几十里外的城郊,数辆越野车刺眼的灯光划破了山林的寂静。

明明是个名不见传的小村庄,道路基建却异常完善。

今夜月明星稀,村口的枯木上三两只乌鸦寂寥地叫着。越野车小心翼翼地停在村口远处的草堆中。

最先下车的是个高大魁梧的汉子,皎洁的月光照亮了他血气方刚的脸庞。硬朗的国字脸上五官周正深邃,可他的眼底却有着冰霜般的刀芒。他锐利的目光扫射四周,身后陆续跟下身着黑色作战服的队员。

这个暗藏锋芒的壮汉名叫薛刚,是这支秘密行动队的灵魂人物,此队都无明面身份,专门从事暗中工作。

半个月前,情报组织收到内应的消息,事关一个踪迹难觅的犯罪团伙。他们的活动遍布多个领域,沉寂多年才初见端倪,令上级不得不严阵以待。

于是先遣这只分队探其虚实,更是派出了正值壮年就已功勋显赫的“王牌”薛刚。

“行动开始,A组随我进去探查,B组在周围搜寻,C组随时待命!”薛刚压低嗓音下令道。

“是!”训练有素的队员立即分编为一行7人,各自展开工作。

“孟超,外围工作就全部交给你了。”薛刚对另一名身强力壮的青年说道,身上凝重的气息略有缓和。

“是!保证完成任务!”月光下那张俊朗帅气的面容,满脸义不容辞。

“好!不愧是我的副队~”薛刚罕显柔情的笑了一下,转身离去。

身后的孟超苦笑一下,其实这次行动本该是他全权负责的。

根据密报,此处村庄近来有犯罪团伙的交接人员流动。薛刚通过经验推断,这里极有可能是一处隐藏据点。

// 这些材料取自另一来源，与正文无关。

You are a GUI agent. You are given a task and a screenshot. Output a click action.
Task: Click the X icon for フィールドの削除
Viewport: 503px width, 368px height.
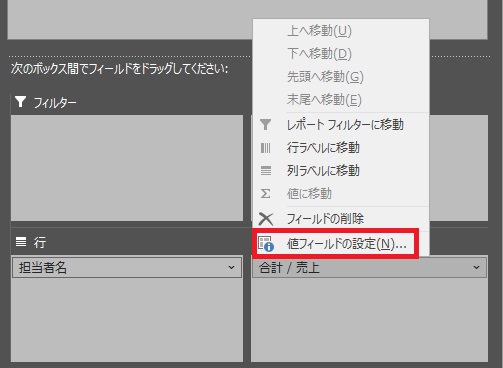click(x=266, y=219)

已是深夜,周遭一片黑寂,路灯也稀少昏暗。行动队只能靠夜视仪侦查。

可一路探去,村里并无异常之处。晾晒的衣物、半满的水缸、还有畜牧的叫声。显然是一个充满生活气息的小村落。

但薛刚并未放松警惕,直觉告诉他,此处必有猫腻。

“啪嗒”一声清脆的开关声,在夜里格外清晰。

全员顿时如临大敌,8只手枪齐刷刷对准一个方向。

“噗滋滋滋~”前方房屋背面的白织灯闪了一会儿才亮起。

所有人压低了步伐,快速包围过去。

薛刚率先靠近墙根,和身后的队员眼神交汇后,下一刻持枪踏步而出。

“啊呀呀!”一个正在解裤头的老头子,直接吓得后跌在地。“救~”

还没等他喊出来,薛刚便箭步上前捂住了他的嘴。

瘫坐在地的老头瞪大着眼睛,身体发颤,地上迅速漫开了一大摊水渍。。。。。。

一刻钟后,房屋内。

“实在对不住啊,老人家。”薛刚点头哈腰地道歉着。可他那身板加上后面一排壮汉,仗势依旧吓人。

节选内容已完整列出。